Exercise goal
Reproduce word for word the portion of the ocean acidification text below, starting at "Citation: Bellerby, R." and ending at "5, 1517-1527,, 2008.".

Text block

-- Opening Marker --

Biogeosciences, 5, 1517-1527, 2008
© Author(s) 2008. This work is distributed under
the Creative Commons Attribution 3.0 License.
10 Nov 2008
Marine ecosystem community carbon and nutrient uptake stoichiometry under varying ocean acidification during the PeECE III experiment
R. G. J. Bellerby1,2, K. G. Schulz3, U. Riebesell3, C. Neill1, G. Nondal2,4, E. Heegaard1,5, T. Johannessen1,2, and K. R. Brown1 1Bjerknes Centre for Climate Research, University of Bergen, Allégaten 55, 5007 Bergen, Norway
2Geophysical Institute, University of Bergen, Allégaten 70, 5007 Bergen, Norway
3Leibniz Institute for Marine Sciences (IFM-GEOMAR), Dusternbrooker Weg 20, 24105 Kiel, Germany
4Mohn-Sverdrup Center and Nansen Environmental and Remote Sensing Center, Thormølensgate 47, 5006 Bergen, Norway
5EECRG, Department of Biology, University of Bergen, Allégaten 41, 5007 Bergen, Norway
Abstract. Changes to seawater inorganic carbon and nutrient concentrations in response to the deliberate CO2 perturbation of natural plankton assemblages were studied during the 2005 Pelagic Ecosystem CO2 Enrichment (PeECE III) experiment. Inverse analysis of the temporal inorganic carbon dioxide system and nutrient variations was used to determine the net community stoichiometric uptake characteristics of a natural pelagic ecosystem perturbed over a range of pCO2 scenarios (350, 700 and 1050 μatm). Nutrient uptake showed no sensitivity to CO2 treatment. There was enhanced carbon production relative to nutrient consumption in the higher CO2 treatments which was positively correlated with the initial CO2 concentration. There was no significant calcification response to changing CO2 in Emiliania huxleyi by the peak of the bloom and all treatments exhibited low particulate inorganic carbon production (~15 μmol kg−1). With insignificant air-sea CO2 exchange across the treatments, the enhanced carbon uptake was due to increase organic carbon production. The inferred cumulative C:N:P stoichiometry of organic production increased with CO2 treatment from 1:6.3:121 to 1:7.1:144 to 1:8.25:168 at the height of the bloom. This study discusses how ocean acidification may incur modification to the stoichiometry of pelagic production and have consequences for ocean biogeochemical cycling.

Citation: Bellerby, R. G. J., Schulz, K. G., Riebesell, U., Neill, C., Nondal, G., Heegaard, E., Johannessen, T., and Brown, K. R.: Marine ecosystem community carbon and nutrient uptake stoichiometry under varying ocean acidification during the PeECE III experiment, Biogeosciences, 5, 1517-1527,, 2008.

-- Closing Marker --

Data supplied

-- Opening Marker --

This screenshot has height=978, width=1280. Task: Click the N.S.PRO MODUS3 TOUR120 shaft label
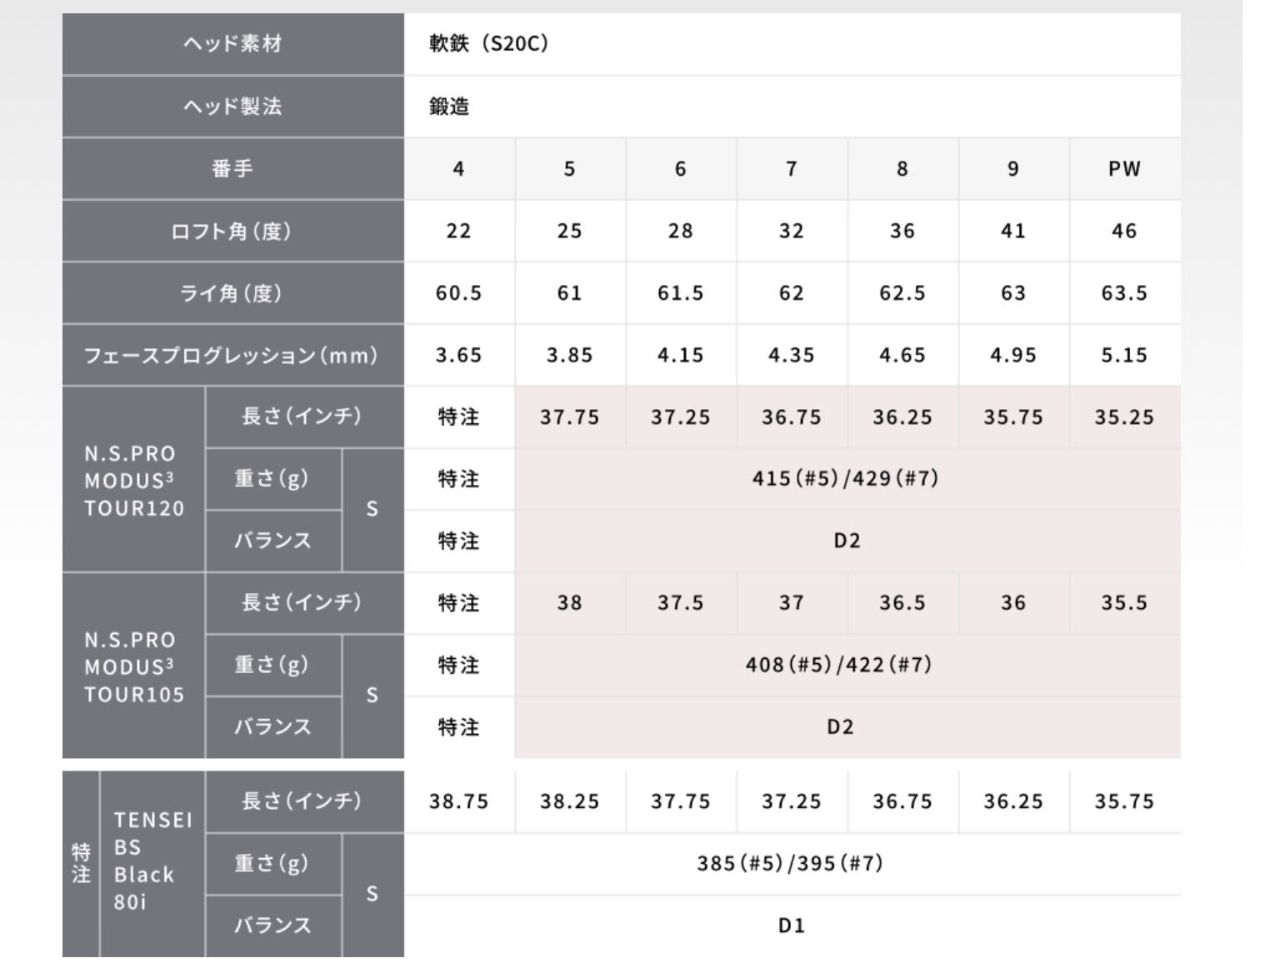134,480
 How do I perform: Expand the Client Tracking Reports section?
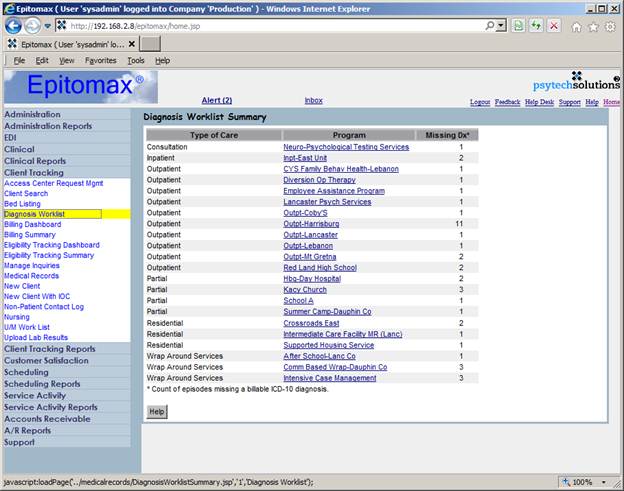(x=50, y=349)
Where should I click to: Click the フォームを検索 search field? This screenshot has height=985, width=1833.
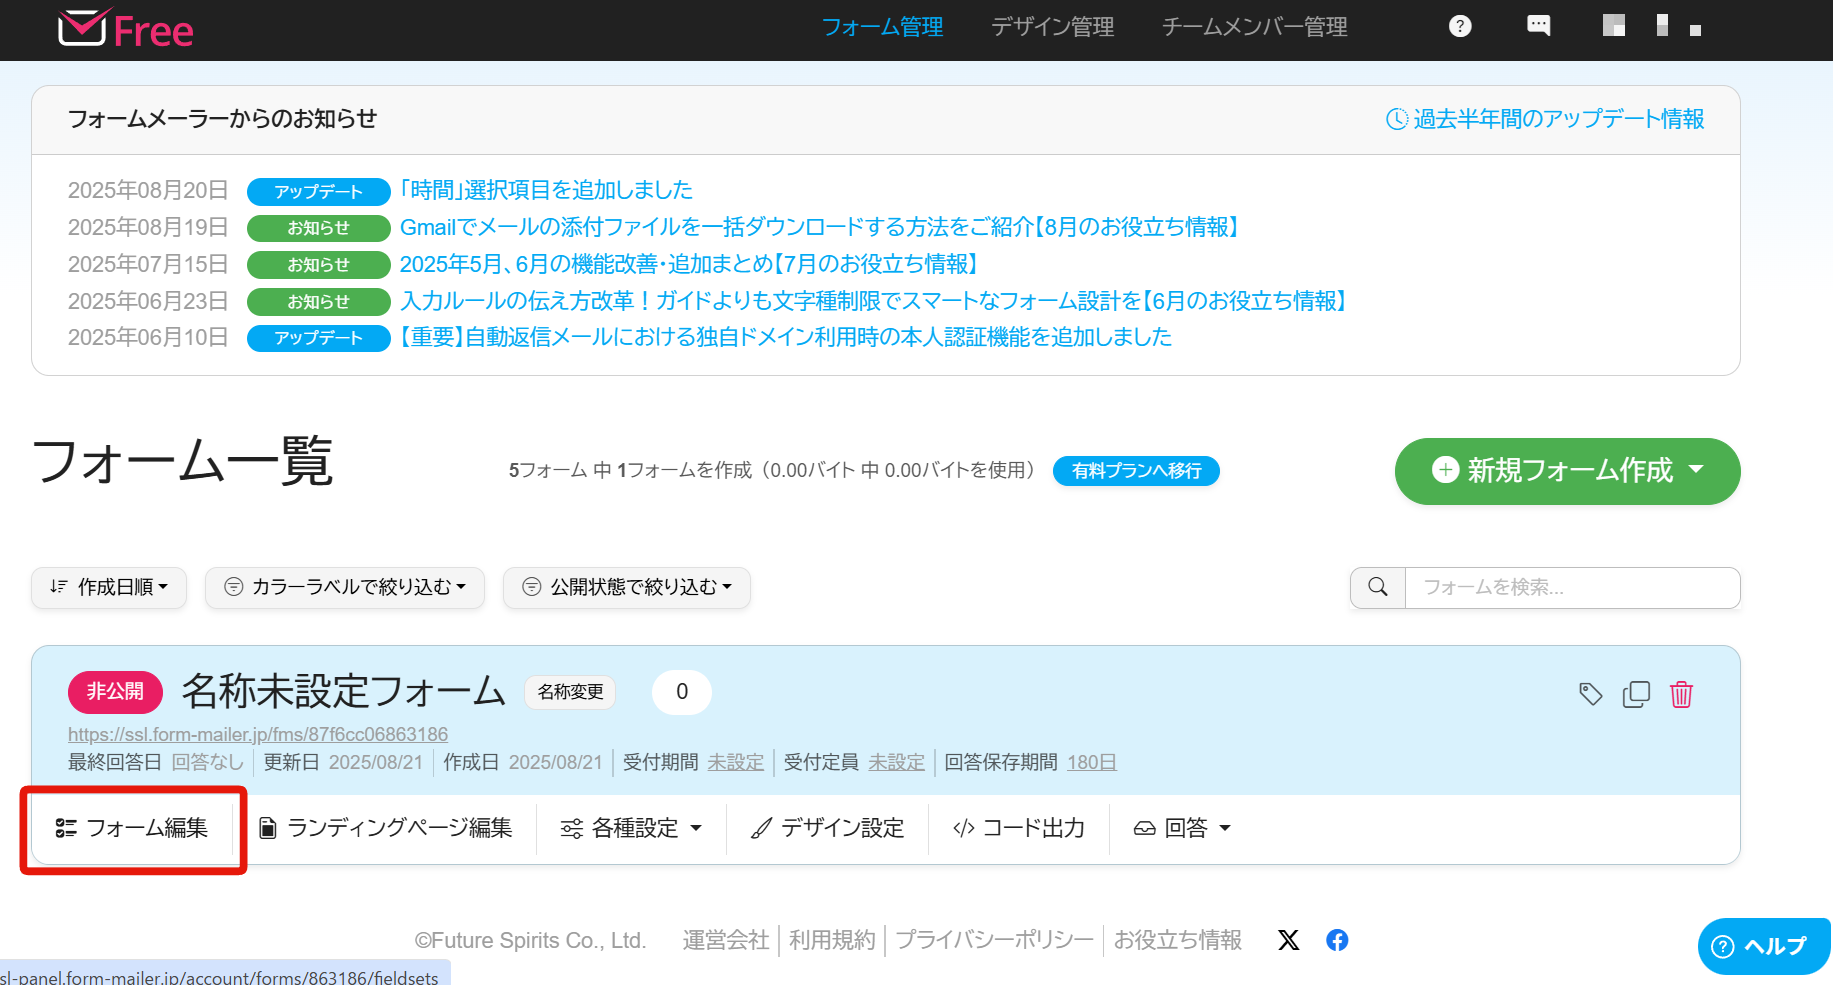1571,587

-- Closing Marker --

Task solution
Citation: Bellerby, R. G. J., Schulz, K. G., Riebesell, U., Neill, C., Nondal, G., Heegaard, E., Johannessen, T., and Brown, K. R.: Marine ecosystem community carbon and nutrient uptake stoichiometry under varying ocean acidification during the PeECE III experiment, Biogeosciences, 5, 1517-1527,, 2008.